Kubernetes Monitoring in Grafana Cloud has been another invaluable service for ASOS. In particular, the out-of-the-box visualizations and preconfigured dashboards have enabled the team to more quickly analyze data and gain insights into the health of their roughly 123 Kubernetes clusters running in Azure Kubernetes Service. It has also helped centralize and unify the company’s observability efforts related to Kubernetes; prior to adoption, teams were manually building their own dashboards to monitor their clusters in silos.
“Now we’ve got a central dashboard that will monitor anyone’s cluster with a templated solution — and that works brilliantly,” Morley said.

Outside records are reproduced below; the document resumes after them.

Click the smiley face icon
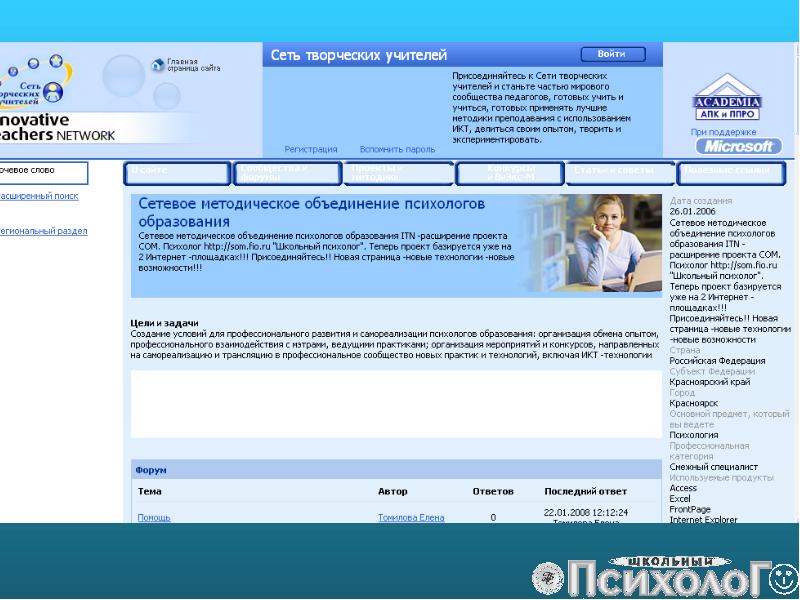Viewport: 800px width, 600px height. [782, 577]
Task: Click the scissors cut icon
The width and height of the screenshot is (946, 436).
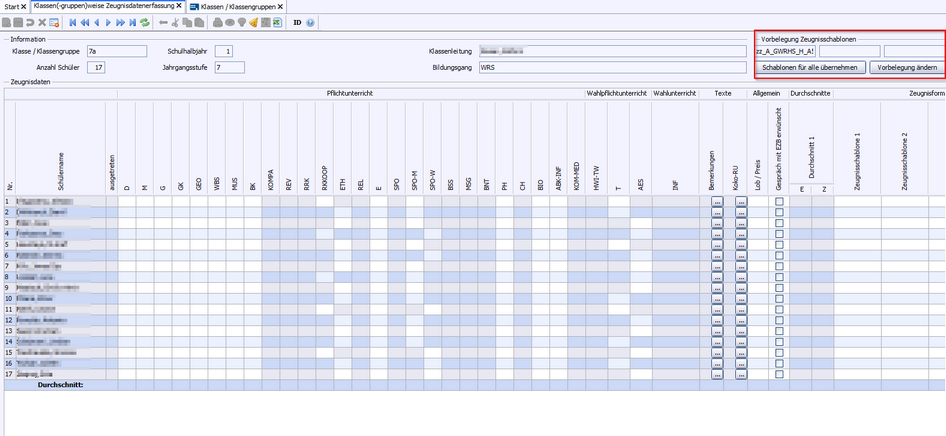Action: 177,21
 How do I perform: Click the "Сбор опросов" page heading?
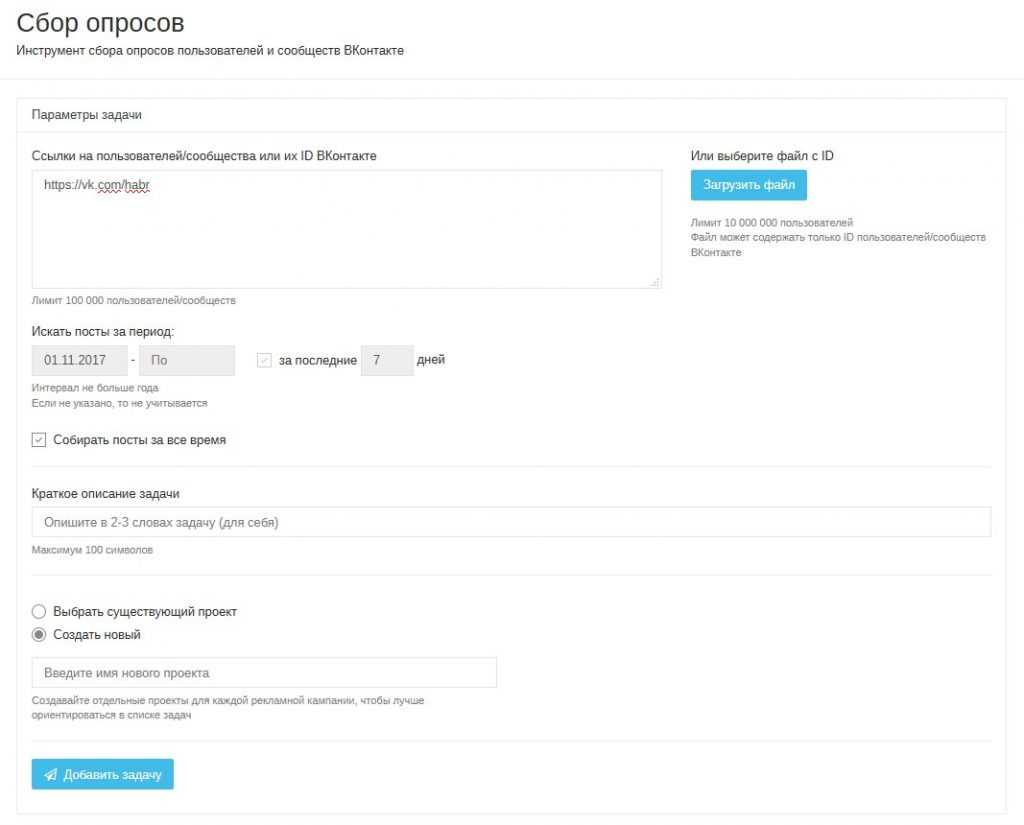(x=100, y=23)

Meanwhile, the wide range of supported data sources in Grafana continues to underpin the company’s overall observability strategy. Using data sources for New Relic, Prometheus, Azure Monitor, Azure Data Explorer, and other integral systems has opened up a world of possibilities at ASOS when it comes to data visualization.
“That ability to have a visualization that consumes telemetry from multiple data sources — that’s a very strong feature,” Morley said. “Whatever data source we want, we can do a visualization over it.”
Looking ahead: Grafana SLO
SLOs at a glance: Our RAG dashboard condenses Grafana SLO data, providing a clear overview of estate health and error budget status.
As for what’s next for ASOS and its observability journey, the team is starting to leverage Grafana SLO — the Grafana Cloud application that helps engineering teams quickly set up service level objectives. The goal, ultimately, is to use two components of the Grafana SLO framework — SLOs and SLIs — to create an alerting system that is based heavily around error budgets.
“We want to use some of the burn rate alerts through Grafana SLO and put them up on a big board so everyone can see them,” Watson said.
“We also want to cut through the alert fatigue that can be caused by trying to monitor too many signals," Morley added. “Shifting over to an SLI- and error budget-approach is something that’s going to be really beneficial to our team.”
With Grafana SLO in place, the ASOS team hopes to focus on what matters most: reliability and providing a positive user experience.
“We are always about making the process as good as it can be,” said Morley. “Our team is there to really have that voice and help build the best possible products.”